3354
LAWS OF MARYLAND
Ch. 553
The net value of all policies issued on or before the
thirty-first day of December, in the year nineteen hundred
and two, shall be based upon the American Experience Table
of Mortality, and four and one-half percent interest per
annum; and for all' policies issued subsequent to said
thirty-first day of December, in the year nineteen hundred
and two, and on or before the thirty-first day of December,
in the year nineteen hundred and eighteen, upon the
Actuaries Table of Mortality and four percent interest per
annum; and for all policies except industrial issued
subsequent to the thirty-first day of December in the year
nineteen hundred and eighteen, upon the American Experience
Table of Mortality or the American Men Ultimate Table of
Mortality and three and one-half percent interest per annum;
provided, that the Commissioner shall, upon the request of
any insurer, cause all policies of such insurer, issued
subsequent to the thirty-first day of December, in the year
nineteen hundred and eighteen, to be valued in accordance
with the terms of the policy contract, but in no case to be
less than that determined by the one-year preliminary term
method of valuation, as hereinafter modified, on the basis
of the American Experience Table of Mortality or the
American Men Ultimate Table of Mortality and three and
one-half percent interest per annum.

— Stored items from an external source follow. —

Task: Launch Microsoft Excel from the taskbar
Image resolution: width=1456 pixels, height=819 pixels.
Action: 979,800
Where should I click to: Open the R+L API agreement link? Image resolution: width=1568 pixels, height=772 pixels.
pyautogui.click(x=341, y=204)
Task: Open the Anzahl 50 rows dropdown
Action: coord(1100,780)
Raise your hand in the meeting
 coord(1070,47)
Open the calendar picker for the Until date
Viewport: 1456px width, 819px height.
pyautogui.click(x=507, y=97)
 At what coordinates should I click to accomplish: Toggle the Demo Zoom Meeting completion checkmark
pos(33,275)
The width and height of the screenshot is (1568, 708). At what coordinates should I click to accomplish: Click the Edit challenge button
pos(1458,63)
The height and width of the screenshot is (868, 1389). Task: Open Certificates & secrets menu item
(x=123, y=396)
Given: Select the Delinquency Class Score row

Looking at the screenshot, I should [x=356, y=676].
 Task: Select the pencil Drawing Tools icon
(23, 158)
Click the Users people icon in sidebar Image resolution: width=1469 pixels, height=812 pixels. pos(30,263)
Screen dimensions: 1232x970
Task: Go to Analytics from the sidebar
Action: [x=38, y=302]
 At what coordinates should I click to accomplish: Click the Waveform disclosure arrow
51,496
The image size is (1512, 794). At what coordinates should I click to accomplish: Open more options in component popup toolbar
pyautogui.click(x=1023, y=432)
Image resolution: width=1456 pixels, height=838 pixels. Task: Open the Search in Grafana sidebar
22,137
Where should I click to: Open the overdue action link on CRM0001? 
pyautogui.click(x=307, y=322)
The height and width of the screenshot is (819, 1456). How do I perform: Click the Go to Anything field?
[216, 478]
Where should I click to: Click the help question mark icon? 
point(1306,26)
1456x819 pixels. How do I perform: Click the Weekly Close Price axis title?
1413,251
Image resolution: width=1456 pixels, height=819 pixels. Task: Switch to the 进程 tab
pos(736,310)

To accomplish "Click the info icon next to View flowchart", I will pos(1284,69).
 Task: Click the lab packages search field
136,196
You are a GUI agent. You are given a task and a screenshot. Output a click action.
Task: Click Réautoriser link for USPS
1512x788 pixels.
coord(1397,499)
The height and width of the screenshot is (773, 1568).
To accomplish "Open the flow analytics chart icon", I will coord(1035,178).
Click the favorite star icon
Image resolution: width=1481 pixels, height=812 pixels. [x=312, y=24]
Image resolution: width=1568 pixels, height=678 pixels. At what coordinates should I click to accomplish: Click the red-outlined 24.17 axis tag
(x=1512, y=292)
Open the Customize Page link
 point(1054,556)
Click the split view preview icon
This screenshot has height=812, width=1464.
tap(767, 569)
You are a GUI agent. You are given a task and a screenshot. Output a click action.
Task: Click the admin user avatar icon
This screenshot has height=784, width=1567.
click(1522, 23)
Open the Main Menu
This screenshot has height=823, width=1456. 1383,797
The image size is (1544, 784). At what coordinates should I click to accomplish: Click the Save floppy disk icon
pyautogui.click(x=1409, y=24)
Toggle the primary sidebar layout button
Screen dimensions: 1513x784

If the premium charged
for term insurance under a limited payment life preliminary
term policy providing for the payment of all premiums
thereon in less than twenty years from the date of the
policy, or under an endowment preliminary term policy,
exceeds that charged for like insurance under twenty-payment
life preliminary term policies of the same insurer, the
reserve thereon at the end of any year, including the first,
shall not be less then the reserve of a twenty-payment life
preliminary term policy issued in the same year and at the
same age, together with an amount which shall be equivalent
to the accumulation of a net level premium sufficient to
provide for a pure endowment at the end of the premium
payment period equal to the difference between the value at
the end of such period of such a twenty-payment life
preliminary term policy and the full net level premium
reserve at such time of such a limited payment life or
endowment policy. The premium payment period is the period
during which premiums are concurrently payable. The value
of all policies which contain any promise or agreement for
the purchase of the policy at any date prior to its maturity
or its termination by death for a sum in excess of the value
of the policy at such date determined according to the
standard of valuation herein prescribed for such policy,
shall be calculated in such manner and upon such assumption
as to the rate of interest and mortality, that the value of
the policy so calculated shall at no time be less than the
amount stipulated therein, to be paid upon surrender of the
policy at the date then attained, and for the purpose of
such valuation the standard adopted by the insurer for the
value of such obligation may, if adequate, be employed.